Every call of the deepreg_train or deepreg_predict function uses a dataset “physically” separated by folders, including ‘train’, ‘val’ and ‘test’ sets used in a random-split experiment. In this case, the user needs to randomly assign available experiment image and label files into the three folders. Again, for more details see the Dataset loader.

Cross-validation

Experiments such as cross-validation can be readily implemented by using the “multi-folder support” in the dataset section of the yaml configuration files. See details in configuration.

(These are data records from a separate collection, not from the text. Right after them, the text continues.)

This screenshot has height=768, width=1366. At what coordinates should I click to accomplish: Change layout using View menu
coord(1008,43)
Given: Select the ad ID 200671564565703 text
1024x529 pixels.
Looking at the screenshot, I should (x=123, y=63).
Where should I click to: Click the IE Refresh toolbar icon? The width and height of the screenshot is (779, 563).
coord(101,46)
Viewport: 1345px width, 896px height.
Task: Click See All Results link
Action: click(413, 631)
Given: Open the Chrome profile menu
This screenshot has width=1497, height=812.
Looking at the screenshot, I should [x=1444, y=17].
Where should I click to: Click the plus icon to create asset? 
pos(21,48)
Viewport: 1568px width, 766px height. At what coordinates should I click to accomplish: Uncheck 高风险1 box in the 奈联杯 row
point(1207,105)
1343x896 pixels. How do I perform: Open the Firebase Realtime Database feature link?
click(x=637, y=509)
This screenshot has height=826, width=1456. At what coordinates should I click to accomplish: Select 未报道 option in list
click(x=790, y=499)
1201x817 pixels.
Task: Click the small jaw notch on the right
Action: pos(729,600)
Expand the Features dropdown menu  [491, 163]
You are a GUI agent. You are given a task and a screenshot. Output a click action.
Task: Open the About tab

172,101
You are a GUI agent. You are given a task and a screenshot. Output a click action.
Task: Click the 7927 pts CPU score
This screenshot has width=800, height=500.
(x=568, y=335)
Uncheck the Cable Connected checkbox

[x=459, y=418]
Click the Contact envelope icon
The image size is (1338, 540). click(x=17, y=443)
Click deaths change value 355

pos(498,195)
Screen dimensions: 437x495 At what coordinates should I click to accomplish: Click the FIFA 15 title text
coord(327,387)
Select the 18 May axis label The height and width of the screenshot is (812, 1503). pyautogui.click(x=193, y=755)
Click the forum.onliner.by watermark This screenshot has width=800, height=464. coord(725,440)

For example, in a 3-fold cross-validation, the user may randomly partition available experiment data files into four folders, ‘fold0’, ‘fold1’, ‘fold2’ and ‘test’. The ‘test’ is a hold-out testing set. Each run of the 3-fold cross-validation then can be specified in a different yaml file as follows.

“cv_run1.yaml”:

dataset:
  dir:
    train: # training data set
      - "data/test/h5/paired/fold0"
      - "data/test/h5/paired/fold1"
    valid: "data/test/h5/paired/fold2" # validation data set
    test: ""

“cv_run2.yaml”:

dataset:
  dir:
    train: # training data set
      - "data/test/h5/paired/fold0"
      - "data/test/h5/paired/fold2"
    valid: "data/test/h5/paired/fold1" # validation data set
    test: ""

“cv_run3.yaml”:

dataset:
  dir:
    train: # training data set
      - "data/test/h5/paired/fold1"
      - "data/test/h5/paired/fold2"
    valid: "data/test/h5/paired/fold0" # validation data set
    test: ""

To further facilitate flexible uses of these dataset loaders, the deepreg_train and deepreg_predict functions also accept multiple yaml files - therefore the same train section does not have to be repeated multiple times for the multiple cross-validation folds or for the test. An example dataset section for configuring testing when using deepreg_predict is given below.

“test.yaml”:

dataset:
  dir:
    train: ""
    valid: ""
    test: "data/test/h5/paired/test" # validation data set